Considering yesterday was St. Patrick’s Day, this $150 may not seem too unusual. I easily pass for Irish, but it’s actually other British Isle ancestry coursing through my veins. I did wear green but that’s it. Walking 30 blocks down Broadway, on my way to Trader Joe’s and the Union Square Market, I found myself in a steady stream of revelers. Decked out in tacky felt or sequined green hats and “Kiss Me I’m Irish” and “I Shamrock NY” shirts, all quite intoxicated at 4:30 pm and all more than happy to let EVERYONE know their state of mind. I guess I’m a snob an old soul- I see St. Patrick’s day as a holiday used mostly to drink in excess.  That’s fine. It’s the coupling with the extreme proclivity to be obnoxious in excess that I can not stand. I didn’t set foot in a bar yesterday. Nor did I last year. Granted last year I was dumped most unexpectedly on St. Patrick’s Day…which could influence my grumblings about the holiday.

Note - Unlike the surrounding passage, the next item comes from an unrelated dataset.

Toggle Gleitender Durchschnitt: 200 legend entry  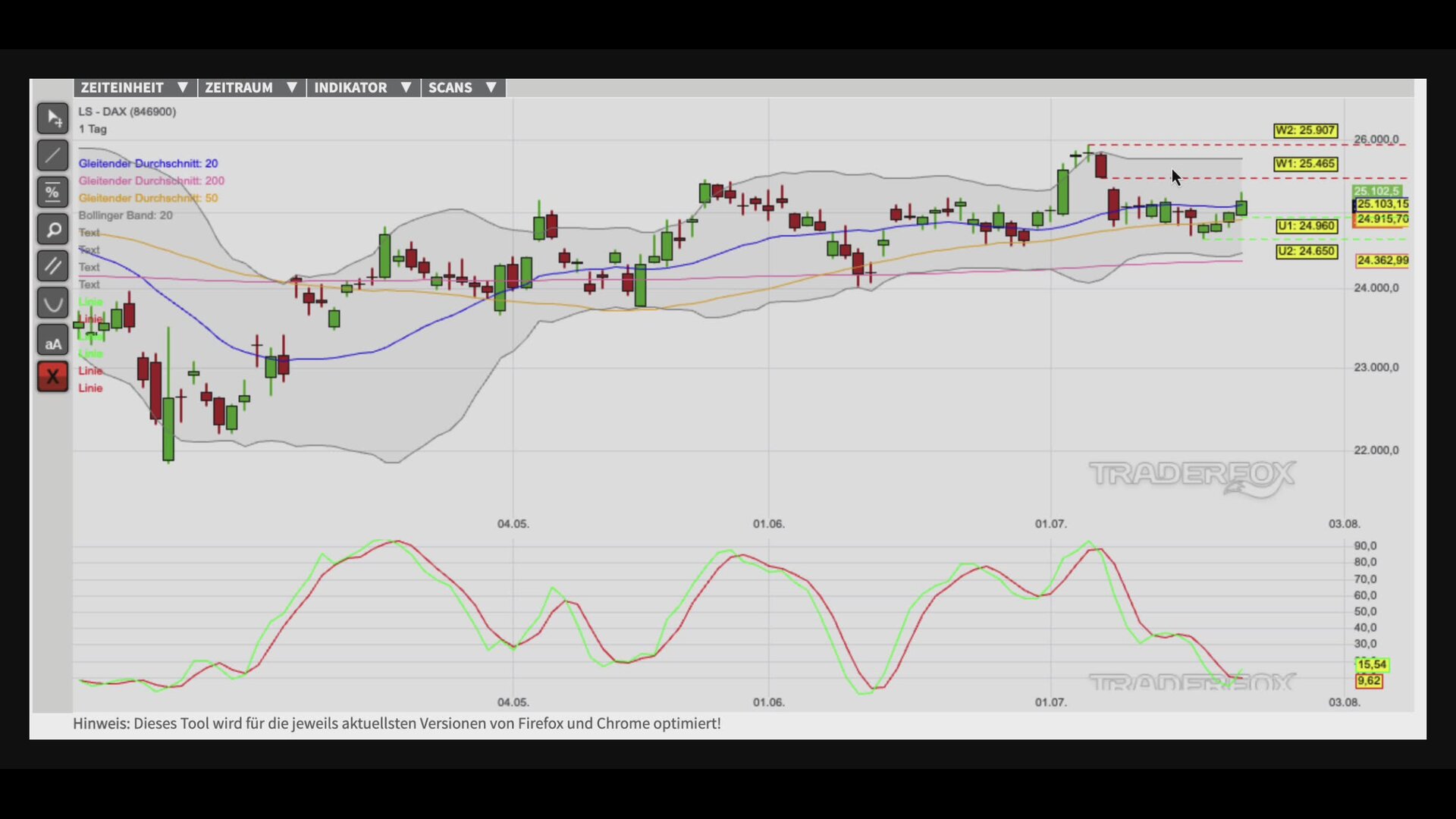pos(152,181)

Well you can bet your bottom dollar I didn’t drink $150 of Guinness/Irish Car Bombs/alcohol of any kind myself. Did I buy a round of drinks for everyone at the bar? Am I celebrating my first Law and Order episode? (Cliché: every actor in NY has been on L&O.) No (and therefore I can’t really claim to be a NY actor). So why, how am I spending money on liquor like it’s my job? Because it is my job! Yes, I got a job where I am paid money to buy alcohol and give it to people for free. It’s great. I’ve never felt so appreciated in anything, ever. People love it when you give them free anything, but free alcohol? I make several new bffs every time I work a gig.

I’m promoting a new spirit. It’s from Thailand and sometimes they even dress me up in “traditional Thai garb” for events (I’ve mentioned my 5-year-old glee at “playing” dress up before). That’s why I get to spend hundreds of dollars on booze and then give it to people for $50/hr. Best Job Ever? Well…it doesn’t beat being on Law & Order, but it is pretty great.